Diller Scofidio + Renfro (DS+R) is an interdisciplinary design studio based in New York. The studio has been distinguished with the first MacArthur Foundation fellowship awarded in the field of architecture and TIME’s “100 Most Influential People” list. The studio is responsible for two of the largest recent architecture and planning initiatives in New York City: the High Line and the transformation of Lincoln Center’s half-century-old performing arts campus.

The studio is currently engaged in two significant cultural projects, scheduled to open in 2019: The Shed, a cultural space that physically transforms to support artists’ most ambitious ideas; and the renovation and expansion of The Museum of Modern Art (MoMA). In addition to designing the V&A Collection and Research Centre, DS+R’s current projects in London include the London Centre for Music, a permanent home for the London Symphony Orchestra and a network of parks and riverside spaces spanning 5km in Greenwich Peninsula.

Austin-Smith:Lord is a leading multi-disciplinary design practice, with decades of experience and an impressive track record in successfully delivering high quality projects throughout the UK. The practice has a longstanding passion for arts and culture which is reflected in a distinguished list of completed projects. This portfolio includes internationally renowned museums, galleries and cultural archives providing some of the practice’s most rewarding experiences and signature projects.

Operating as a ‘creative collective’ from studios in London, Bristol, Cardiff, Glasgow and Liverpool, Austin-Smith:Lord delivers the highest degree of creative thought in architecture, landscape, conservation and urban design.

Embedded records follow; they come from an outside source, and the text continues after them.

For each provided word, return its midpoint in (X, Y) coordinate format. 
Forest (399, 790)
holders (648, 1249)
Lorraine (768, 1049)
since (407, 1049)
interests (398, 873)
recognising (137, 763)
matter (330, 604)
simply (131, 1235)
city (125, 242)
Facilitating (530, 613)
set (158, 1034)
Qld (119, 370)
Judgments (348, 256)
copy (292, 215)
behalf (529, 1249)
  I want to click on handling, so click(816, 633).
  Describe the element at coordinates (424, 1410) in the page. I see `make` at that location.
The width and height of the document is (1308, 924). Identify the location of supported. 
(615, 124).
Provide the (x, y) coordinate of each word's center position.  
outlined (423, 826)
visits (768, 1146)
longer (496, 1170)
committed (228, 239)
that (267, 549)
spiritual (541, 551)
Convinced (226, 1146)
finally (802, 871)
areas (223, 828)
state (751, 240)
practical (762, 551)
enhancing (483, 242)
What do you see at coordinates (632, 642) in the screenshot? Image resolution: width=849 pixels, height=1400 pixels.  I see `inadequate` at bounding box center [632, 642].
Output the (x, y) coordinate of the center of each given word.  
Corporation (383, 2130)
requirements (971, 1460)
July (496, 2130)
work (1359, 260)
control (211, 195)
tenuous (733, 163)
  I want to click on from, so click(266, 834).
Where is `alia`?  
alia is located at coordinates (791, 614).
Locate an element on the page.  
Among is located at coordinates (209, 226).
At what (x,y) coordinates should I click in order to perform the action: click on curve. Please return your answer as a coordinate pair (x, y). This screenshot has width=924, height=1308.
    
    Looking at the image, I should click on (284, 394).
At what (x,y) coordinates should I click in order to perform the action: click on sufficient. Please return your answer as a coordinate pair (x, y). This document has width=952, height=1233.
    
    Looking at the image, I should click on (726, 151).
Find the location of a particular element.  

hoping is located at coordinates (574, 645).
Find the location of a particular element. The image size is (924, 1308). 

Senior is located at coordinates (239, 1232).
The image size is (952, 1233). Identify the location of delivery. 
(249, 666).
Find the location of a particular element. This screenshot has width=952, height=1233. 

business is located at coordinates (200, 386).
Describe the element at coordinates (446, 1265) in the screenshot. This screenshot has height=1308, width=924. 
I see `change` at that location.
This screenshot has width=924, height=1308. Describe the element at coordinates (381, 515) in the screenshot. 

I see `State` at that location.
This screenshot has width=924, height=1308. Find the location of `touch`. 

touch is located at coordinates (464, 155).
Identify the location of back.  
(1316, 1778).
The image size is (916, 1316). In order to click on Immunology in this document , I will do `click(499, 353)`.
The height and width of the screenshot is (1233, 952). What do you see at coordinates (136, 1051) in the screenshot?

There is an art to being practical. Current and recent art and culture projects include Shakespeare North near Liverpool, the Great Pagoda at Kew Gardens, G-Live Civic Concert Hall in Guildford, the People’s History Museum and John Rylands Library and Archive in Manchester, Liverpool Central Library and Archive, the Bluecoat and FACT in Liverpool, Shrewsbury Museum, Leeds Museum and Discovery Centre and Birmingham Royal Ballet.

O’Donnell + Tuomey is a studio-based practice, with offices in Dublin, Cork and London. Committed to the craft and culture of architecture, they have been involved with urban design, cultural, social and educational projects at home and abroad. The practice has an international reputation for its engagement with complex urban situations and sensitive landscapes. They have completed schools and university buildings, theatres and cinemas, community centres and social housing, art galleries and libraries in Ireland, the UK and on the European mainland. Winners of more than 120 awards, recent buildings include the Glucksman Gallery Cork, Timberyard Housing Dublin, Irish Language Centre Derry, Sean O’Casey Community Centre Dublin, Lyric Theatre Belfast, Photographers’ Gallery London, LSE Student Centre and the Central European University Budapest. They have exhibited six times at the Venice Architecture Biennale, with installations which advance their research into the useful beauty and poetic purpose of architecture, exploring areas of overlap with other art forms.